There is an old Wall Street adage, "As January goes, so goes the year", also known as the 'January Barometer'. Indeed, there has been a very strong correlation between positive January S&P 500 performance and positive market performance for the entire year. We won't go through all the numbers here, but the reason for this connection could simply be the historical proclivity of stocks to rise. The US stock market has finished higher in all but 16 of the last 72 years since 1945 overall. The January Barometer doesn't always hold either, as we saw in 2016, where the S&P 500 returned 12% after falling 5% in January; in fact, the first ten trading days of 2016 were the worst on record. Same thing in 2014, January declined 3.5% only to end the year with a 13.5% return. The barometer has been a better positive indicator than a negative one.

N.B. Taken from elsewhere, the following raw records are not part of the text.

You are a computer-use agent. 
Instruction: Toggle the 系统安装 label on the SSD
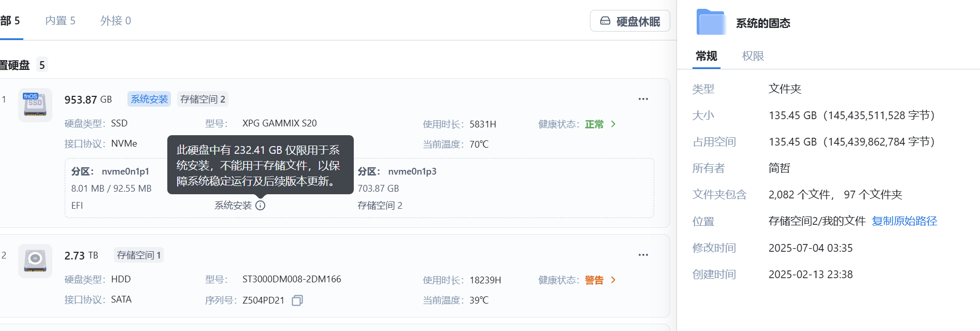pyautogui.click(x=149, y=99)
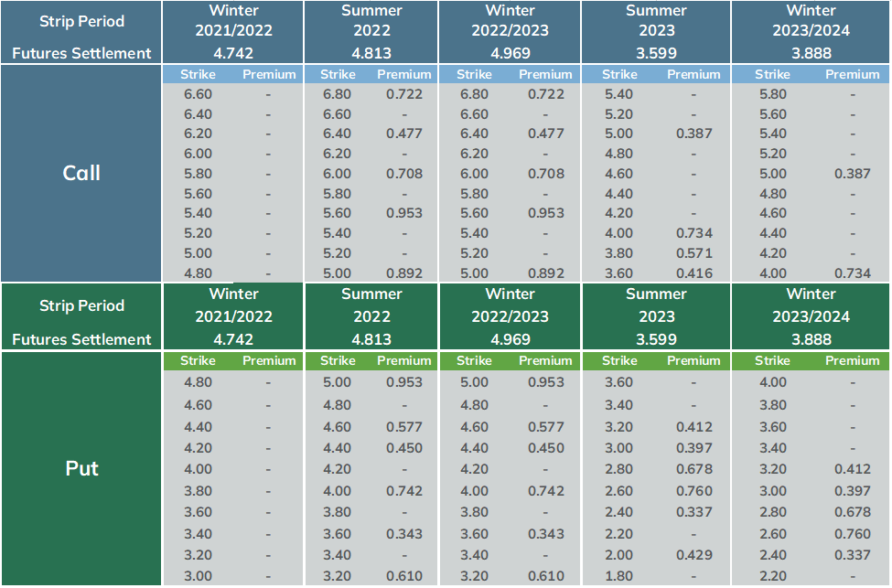The width and height of the screenshot is (892, 588).
Task: Click Summer 2023 settlement 3.599 in put header
Action: 656,339
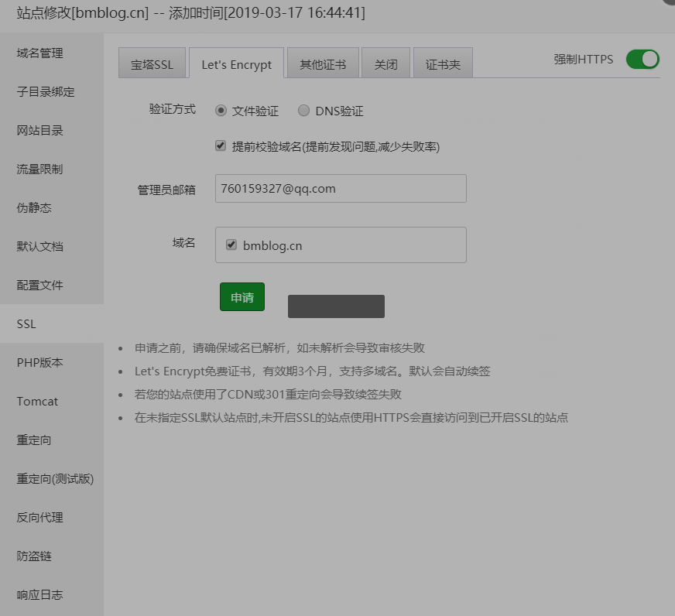675x616 pixels.
Task: Select the DNS验证 verification method
Action: pos(303,111)
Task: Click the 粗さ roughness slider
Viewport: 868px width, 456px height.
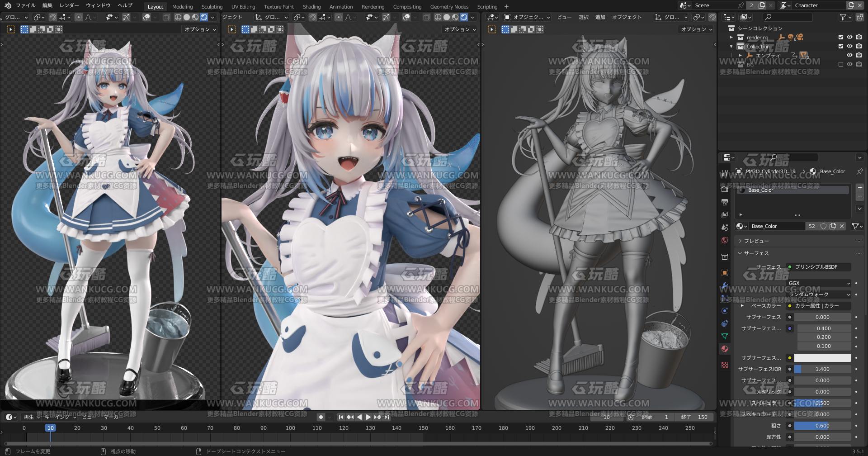Action: (x=822, y=426)
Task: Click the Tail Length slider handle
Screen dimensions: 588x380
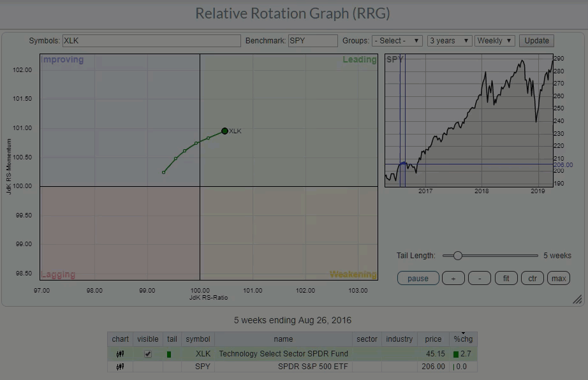Action: [x=457, y=256]
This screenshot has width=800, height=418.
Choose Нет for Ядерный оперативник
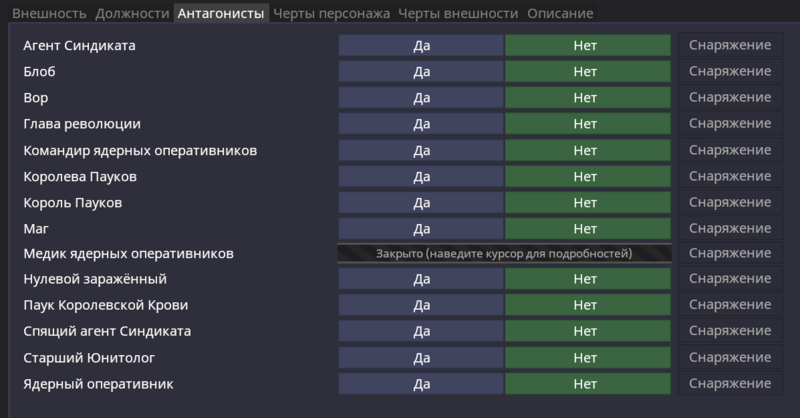point(585,383)
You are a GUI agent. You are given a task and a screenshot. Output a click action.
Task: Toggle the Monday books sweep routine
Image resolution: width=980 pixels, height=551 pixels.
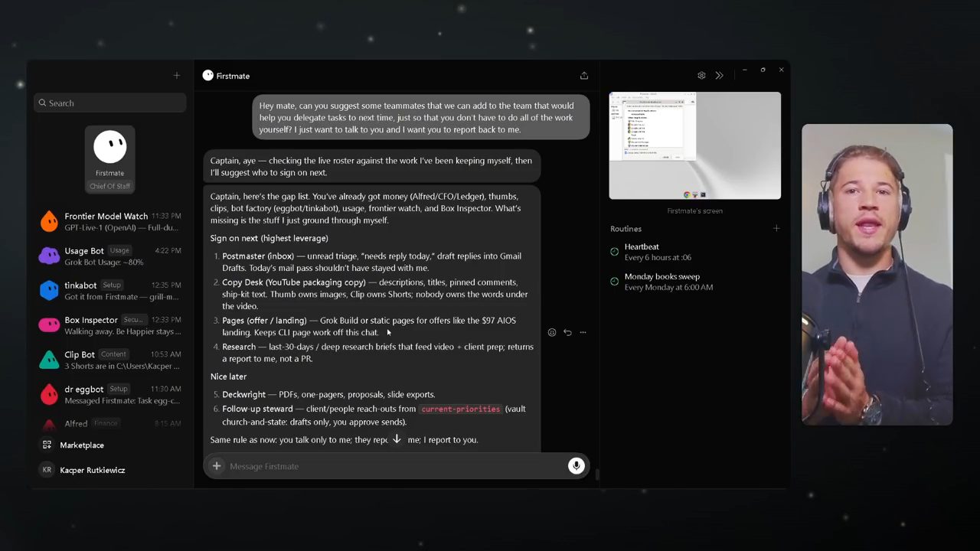[x=614, y=282]
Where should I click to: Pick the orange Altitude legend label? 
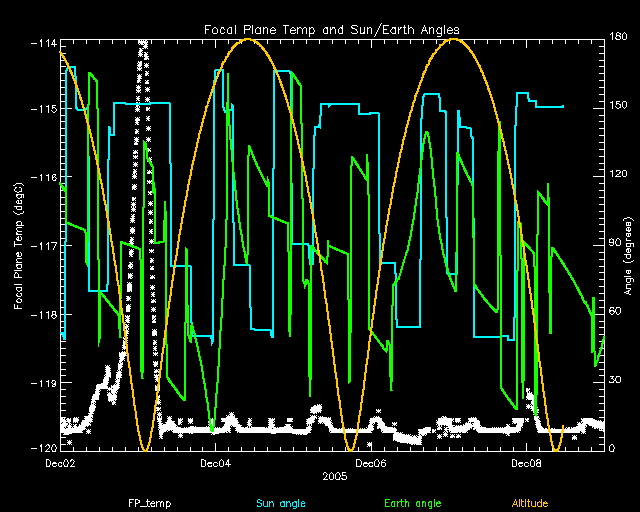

This year, January was a fantastic start for the S&P 500, returning 5.6%, the 11th strongest since 1945. What is perhaps more indicative is that when January has returned over 5%, the 'January Barometer' has been an even more powerful indicator with the market returning an average of 22% and up 85% of the time in the 13 prior instances, which is much stronger than other up January years. However, after a strong January, the market this year had a very sharp decline over the following three months, with March's close over six percent lower than January, and at one point the market was down over 10% in February. So after the first quarter, you would be forgiven thinking this 'January Barometer' surely isn't going to work this year. In our past missives this year, we have focused on our positive fundamental thesis for markets, and so far this has played out with markets recovering in the second quarter.
So what about recent performance, and why the title of this article? We will have seen the S&P 500 finish higher in each of the last four months (including July, barring an epic collapse). Is this is a normal occurrence? Not particularly. There have been just twelve occurrences going all the way back to 1928 but that includes each of the last three years. What has past data indicated for the rest of the year? As shown in the chart below, it shows that August could prove to be quite challenging, but that the August to year-end period has exhibited very strong performance. Over these instances, August has returned an average of -0.2% (0.1% median) and positive 55% of the time, but the August to year-end period has returned an average of 10.8% (9.6% median) and has been positive 100% of the time. This is vastly superior to all years, where the average return has been just 1.8% (3.5% median) and positive 70% of the time. In addition, if we look at mid-election years like we the one we are currently in, there have actually only been two other instances (1954 and 1958), and in those years the average return over the balance of the year has been 18.1%.
We shall call this the 'April to July Barometer' for our purposes. Do we put full faith into this indicator? Definitely not, but it surely gives us some added confidence to an otherwise positively biased fundamental backdrop to markets.